Table 1.2 (page 17) displays the lengths of the first 80 calls. To call the first 80 observations in the dataset, we can use the `head()` function and specify the number of observations.
```{r eg1-15, message = FALSE}
Customer_Calls <-
read_csv("https://nhorton.people.amherst.edu/ips9/data/chapter01/EG01-16CALLS.csv")
head(Customer_Calls, 80)
```
Figure 1.8 displays the histogram of the lengths of all 31,492 calls. To exclude the few lengths that are greater than
1200 seconds (20 minutes), we can use the `filter()` function.
```{r eg1-16, message = FALSE}
Customer_Calls %>%
filter(length <= 1200) %>%
gf_histogram(~ length, binwidth = 5) %>%
gf_labs(x = "Service time (seconds)", y = "Count of calls")
```
From the last visual, we can assess the shape of the distribution of IQ scores. We can also
use the `favstats()` function to find the center and spread:
```{r eg1-17, message = FALSE}
favstats(~ IQ, data = IQ)
```
We see that the median IQ score is 114 points and that the data spread from 81 to 145 points. Both the
distribution as well as the summary statistics point to a symmetric, unimodal pattern in the IQ
data.
On the other hand, the distribution of call lengths displayed above is strongly *skewed to the right.*
We can run the `favstats()` function to find exact values of the center and spread:
```{r eg1-18, message = FALSE}
favstats(~ length, data = Customer_Calls)
```
We can say that the length of a typical call is about the median value of the dataset, or 115 seconds.
The data spread very widely, spanning from 1 second to 28, 739 seconds. The outliers were omitted from
the histogram above, but it is still clear thats the shape of the distribution is hardly symmetric.
Next, we will look at the number of undergraduate college students in each of the states. Here, we have
loaded in the data and displayed the data in a histogram. See Figure 1.9 (page 20):
```{r eg1-19, message = FALSE}
College <-
read_csv("https://nhorton.people.amherst.edu/ips9/data/chapter01/EG01-19COLLEGE.csv")

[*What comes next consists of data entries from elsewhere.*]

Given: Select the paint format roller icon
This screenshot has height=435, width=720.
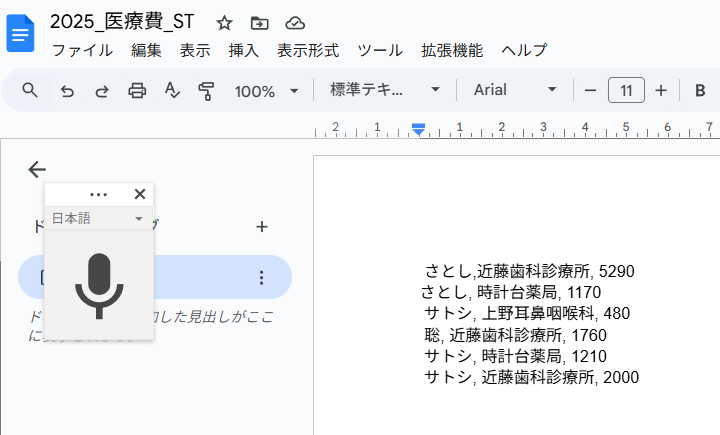Looking at the screenshot, I should pos(206,91).
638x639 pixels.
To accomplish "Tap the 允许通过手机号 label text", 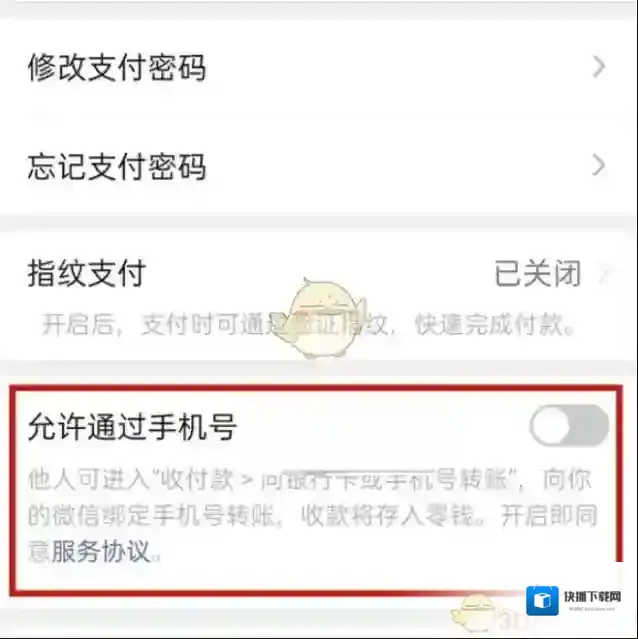I will tap(132, 427).
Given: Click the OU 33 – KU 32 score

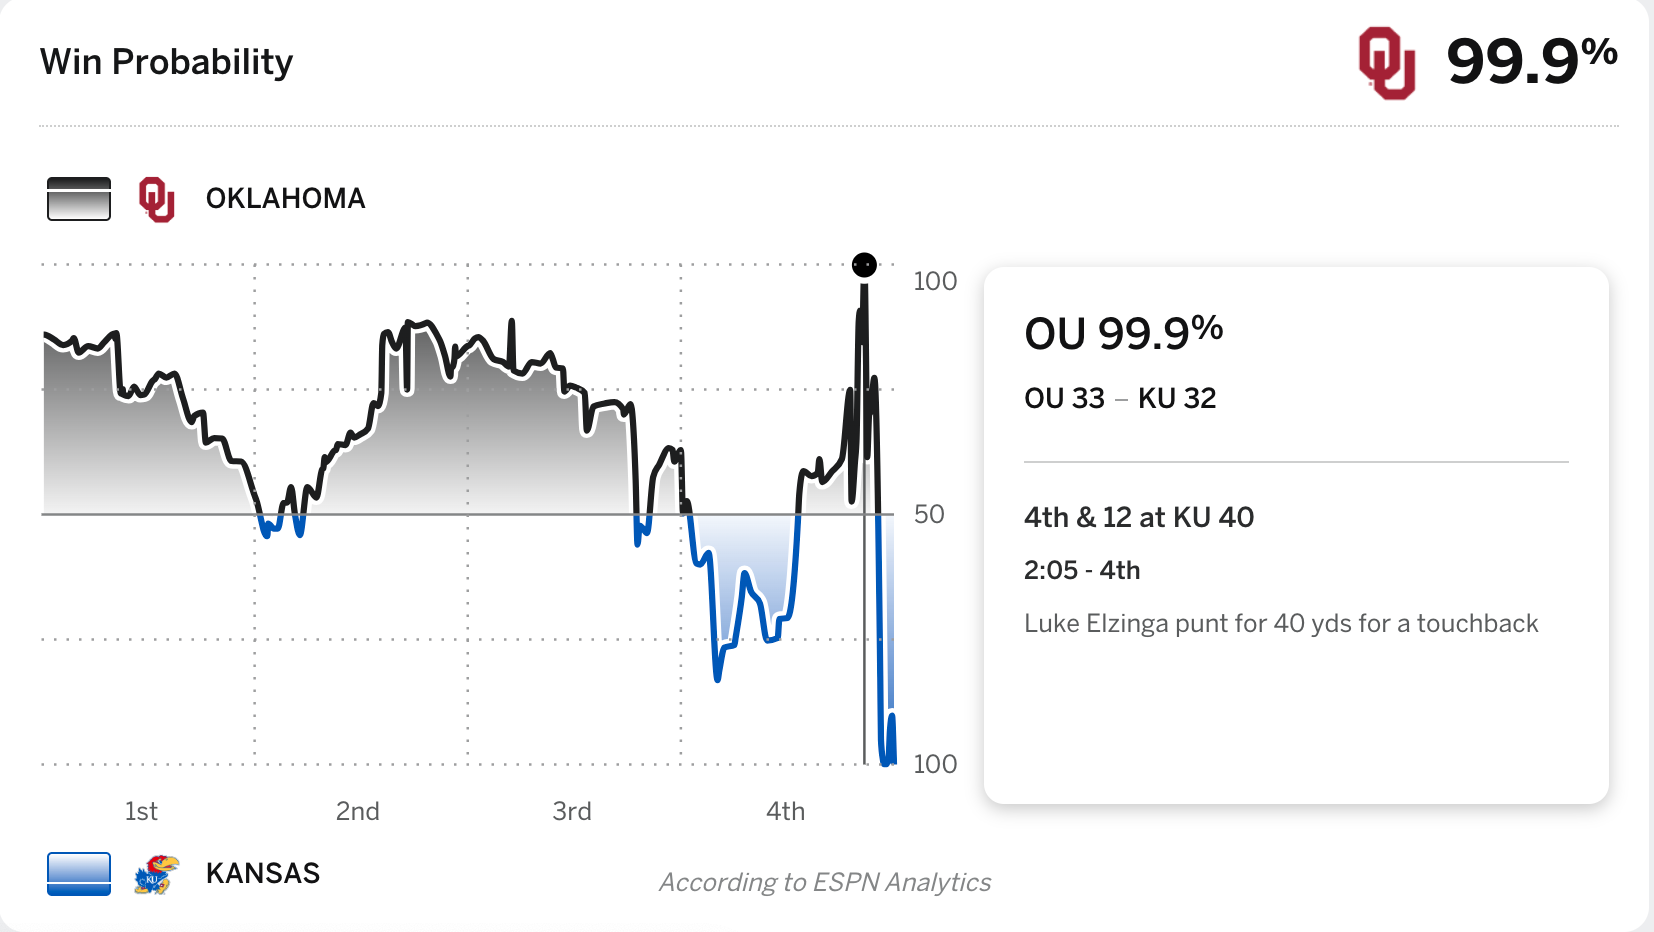Looking at the screenshot, I should click(x=1119, y=399).
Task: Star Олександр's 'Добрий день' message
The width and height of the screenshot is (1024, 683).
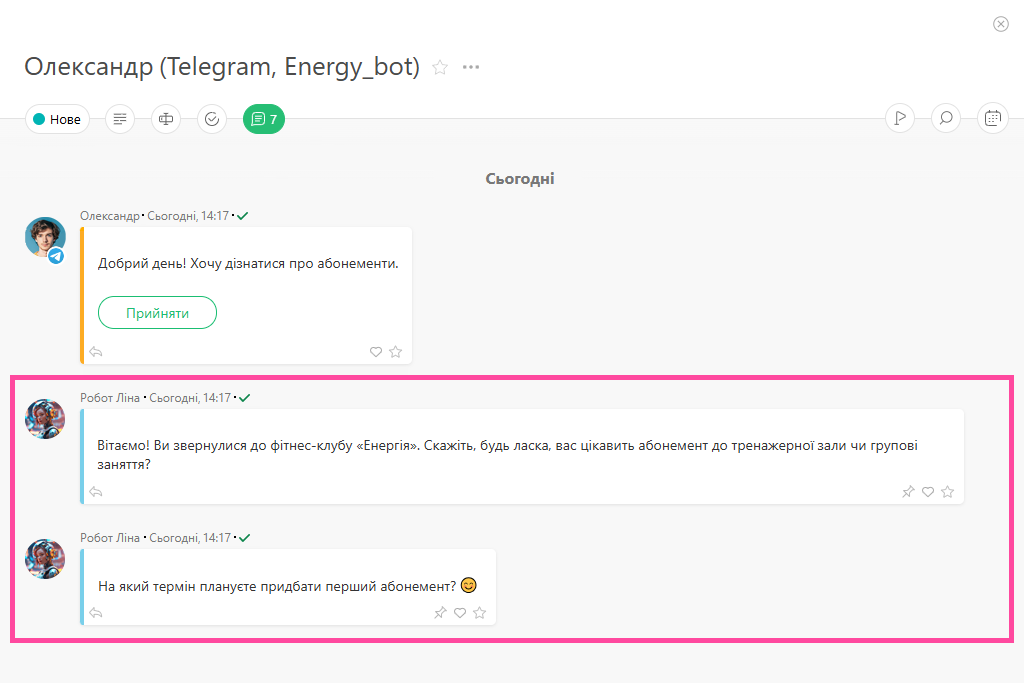Action: pos(396,352)
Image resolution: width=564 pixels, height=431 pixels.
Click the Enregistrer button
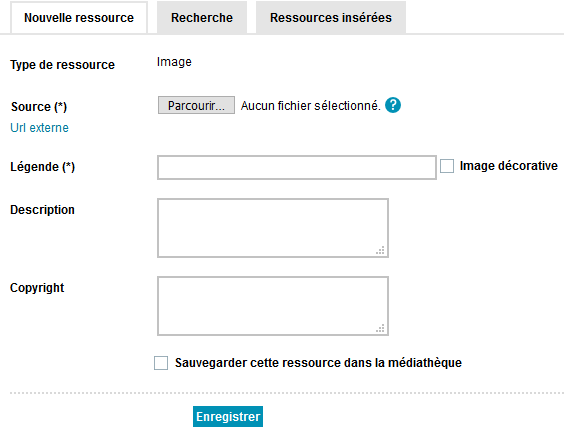(x=228, y=417)
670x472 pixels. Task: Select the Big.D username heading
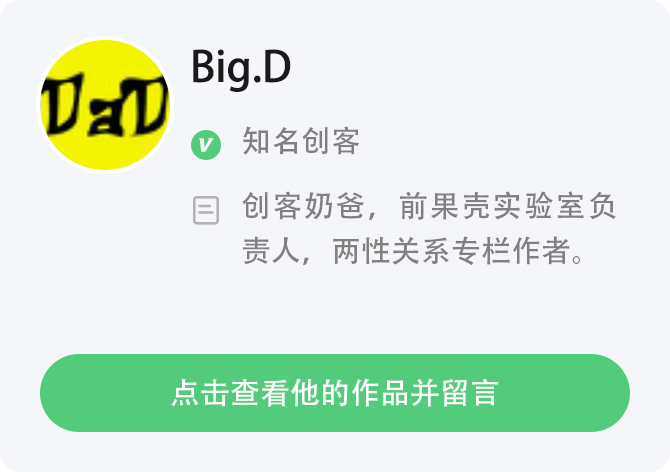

gf_dhistogram(~ Undergrads, data = College)
College %>%
filter(Undergrads == max(Undergrads))
```
California is the outlier in this case, by having 2,687,893 undergraduate students.
The *UGradPerThou* variable in the dataset takes into account the variation in state
populations and expresses the number of undergraduate students per 1000 people in each state.

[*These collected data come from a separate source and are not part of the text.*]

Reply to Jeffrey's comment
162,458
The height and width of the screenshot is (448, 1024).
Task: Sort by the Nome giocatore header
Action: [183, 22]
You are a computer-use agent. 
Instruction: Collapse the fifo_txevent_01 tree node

Below is a stemplot, which provides essentially the same information as a histogram with the
added benefit of being able to easily extract indiviudal data points.
```{r eg1-20, message = FALSE}
with(College, stem(UGradPerThou))
College %>%
filter(UGradPerThou > 76)
```
To interpret this plot alongside the histogram, we can take California for example. California has 60
undergraduate students per 1000 people, making it one of the higher values, though certainly not the
highest. Though the last histogram established California as an outlier for its extremely large number of undergraduate students, the stemplot points out another state as an outlier for having the largest proportion of undergraduate students.
Since we can view individual points in stemplots, we can use the `filter()` function to find the name of the outlier state, which turns out to be Arizona, with a ratio of 77.1 undergraduate students per 1000 people in the state.
Below is the code that we use to create a stemplot of the values of parathyroid hormone levels (PTH) measured on
a sample of 29 boys and girls aged 12 to 15 years (Figure 1.11 on page 21):
```{r eg1-21, message = FALSE}
PTH <- read_csv("https://nhorton.people.amherst.edu/ips9/data/chapter01/EG01-21PTH.csv")
with(PTH, stem(PTH))
```
The 127 PTH value at the base of the stemplot stands out as the outlier.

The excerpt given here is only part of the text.